David Tittsworth, executive director of the Investment Adviser Association in Washington, says the question now is whether soon-to-be Chairman Walter "has two other votes to support the request for public comment, " as the two Repulican Commissioners Troy Paredes and Daniel Gallagher "have expressed reservations about a fiduciary rulemaking in the absence of appropriate cost-benefit information and analysis." Thus, Tittsworth says, "Chairman Walter would have to address their cost-benefit concerns in order to move forward with a request for comments and, ultimately, a rulemaking on fiduciary standards."
Barbara Roper, director of investor protection for the Consumer Federation of America, agrees, noting that while it's "encouraging" that further efforts on a fiduciary rule are on the agency's agenda, "unless the Republican [commissioners] are prepared to drop their opposition," to a fiduciary rule "it's going to take a third Democratic vote to finalize a rule."
Indeed, there was disagreement among the SEC Commissioners this year on "which questions to even ask in a preliminary cost-analysis review to submit for public comment prior to agreeing on an actual proposal," adds Duane Thompson, senior policy analyst at fi360. "Complicating things even more is the likelihood of a 2-2 deadlock on many issues before the Commission, including the fiduciary study, at least until a nomination is submitted by the Obama Administration to fill the open Commission slot" after Schapiro resigns.
The same question exists with respect to other “harmonization” issues, Tittsworth adds. Section 913 of Dodd-Frank "authorized the SEC to conduct rulemakings on various aspects of disclosure as well as 'rules prohibiting or restricting certain sales practices, conflicts of interest, and compensation schemes for brokers, dealers, and investment advisers that the Commission deems contrary to the public interest and the protection of investors.'"

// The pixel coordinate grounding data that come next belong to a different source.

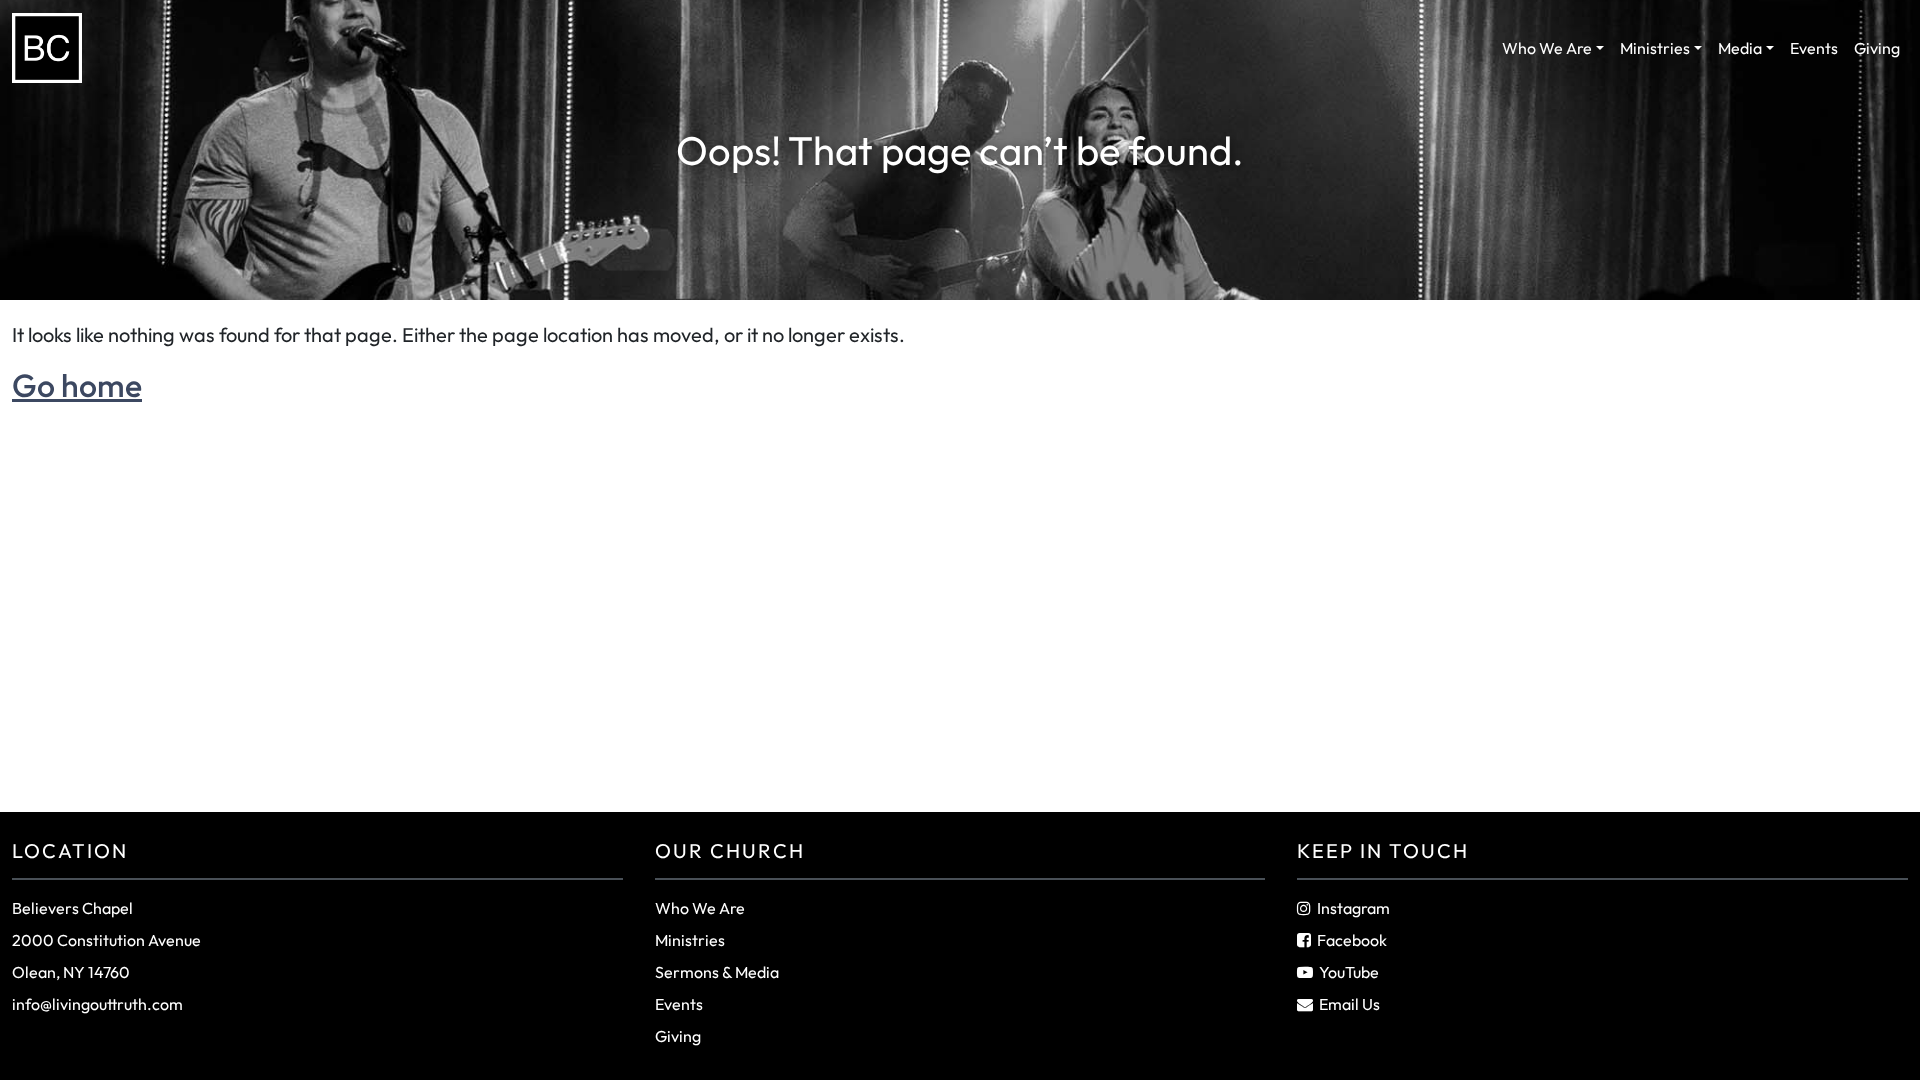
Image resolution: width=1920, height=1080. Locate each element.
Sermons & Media (717, 972)
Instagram (1353, 908)
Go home (77, 385)
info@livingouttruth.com (97, 1004)
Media (1740, 48)
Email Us (1349, 1004)
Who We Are (1547, 48)
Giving (1877, 48)
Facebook (1352, 940)
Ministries (1655, 48)
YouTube (1349, 972)
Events (1814, 48)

The report’s “Looking Forward” section also states that the SEC’s Division of Investment Management will hire additional examiners next year to oversee funds and advisors, if the money is available. These examiners, the report states, “would increase investor protection by supplementing and coordinating with other examination efforts. They would also bring skills and specialized experience to examinations of funds and investment advisers.” In addition, the examiners’ specialized skills are “expected to directly inform and support and improve policies and rulemakings that address industry practices observed during exams.”
The exam function, the Division says, “will be part of a larger Office of Risk and Examination Group (REG), which will also conduct rigorous quantitative and qualitative financial analysis of the investment management industry to assist the Commission and the Division in carrying out their missions.”

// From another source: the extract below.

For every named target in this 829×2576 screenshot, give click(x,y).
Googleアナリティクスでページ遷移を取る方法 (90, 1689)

Along with other Dodd-Frank and Jumpstart Our Business Startups (JOBS) Act rulemakings, the report also states the agency will finalize rules that disqualify securities offerings involving certain “felons and other ‘bad actors’” from relying on the safe harbor from Securities Act registration provided by Rule 506 of Regulation D.
The SEC says that it will engage in rulemaking to implement the JOBS Act’s provisions, including modifying the prohibition against general solicitation and general advertising in Rule 506 of Regulation D and Rule 144A under the Securities Act, and implementing exemptions under the Securities Act for “crowdfunding” offerings and unregistered public offerings of up to $50 million.